## Exercise description
Quote the material below word for word, starting at the line that contains "Click the last binding hole at top-right" and continuing through the end of the material. Leave the pictures out.

-- Begin Records to use --

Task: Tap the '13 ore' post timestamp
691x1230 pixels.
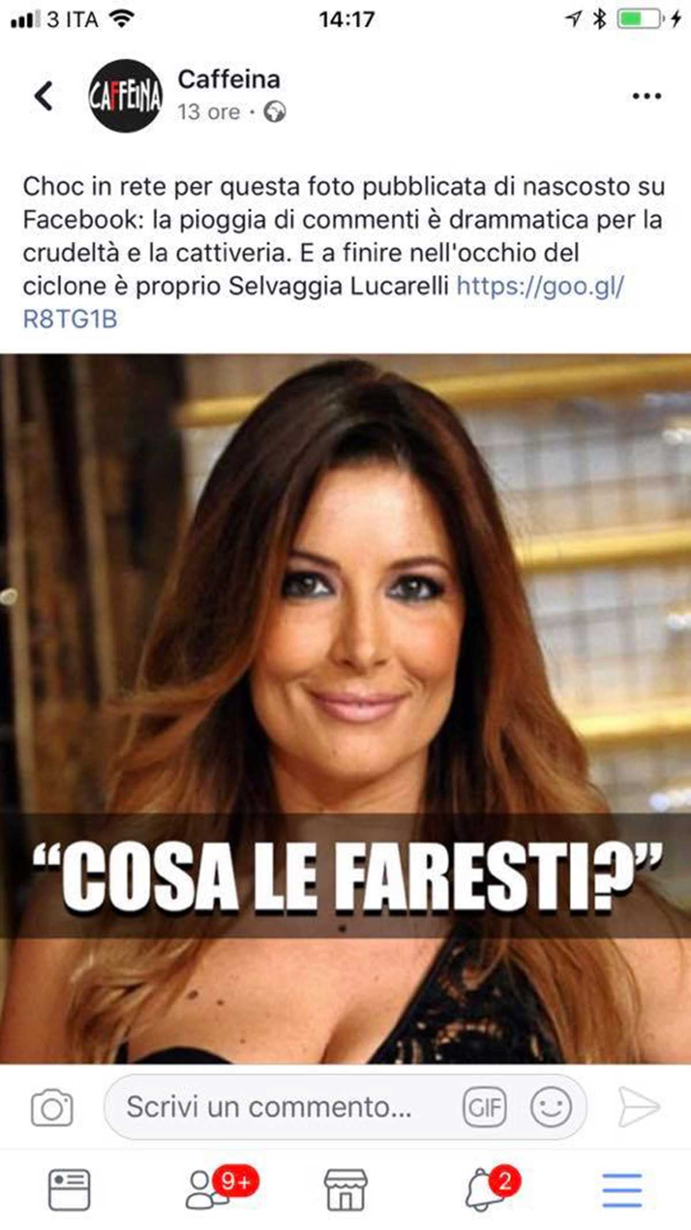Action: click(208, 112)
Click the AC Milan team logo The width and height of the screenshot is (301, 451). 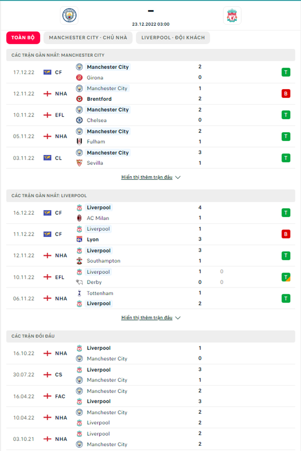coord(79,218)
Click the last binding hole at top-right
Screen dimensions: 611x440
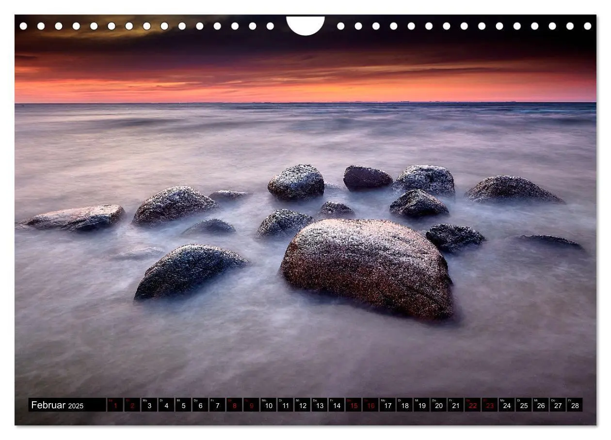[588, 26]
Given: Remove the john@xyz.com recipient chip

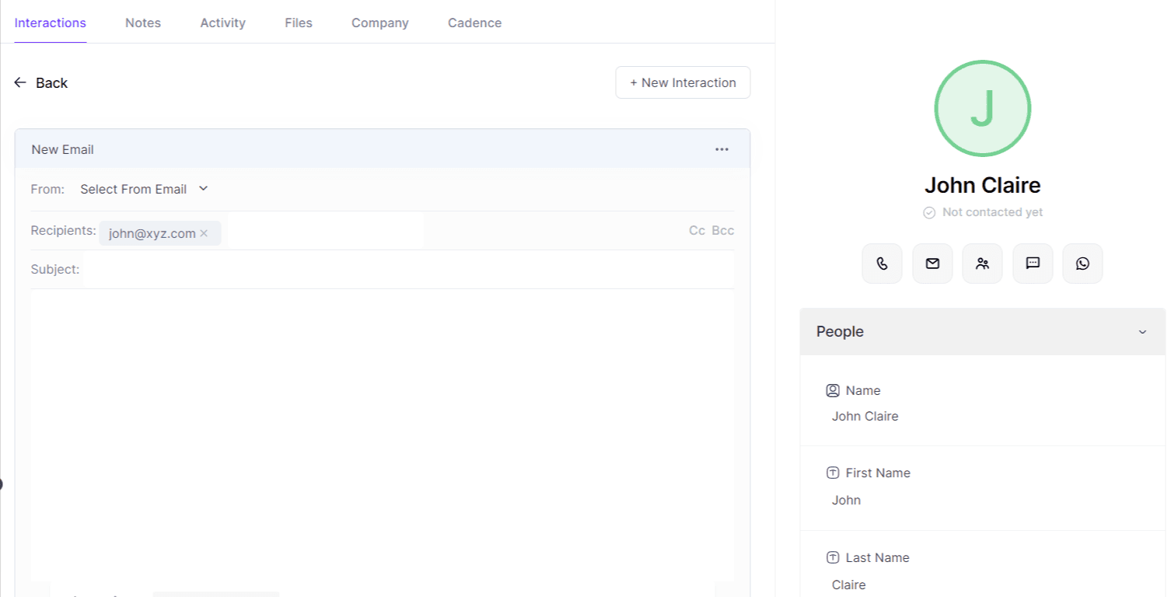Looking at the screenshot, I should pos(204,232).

-- End Records to use --

## Written response
Click the last binding hole at top-right
Screen dimensions: 611x440
[588, 26]
Given: Remove the john@xyz.com recipient chip

Looking at the screenshot, I should pos(204,232).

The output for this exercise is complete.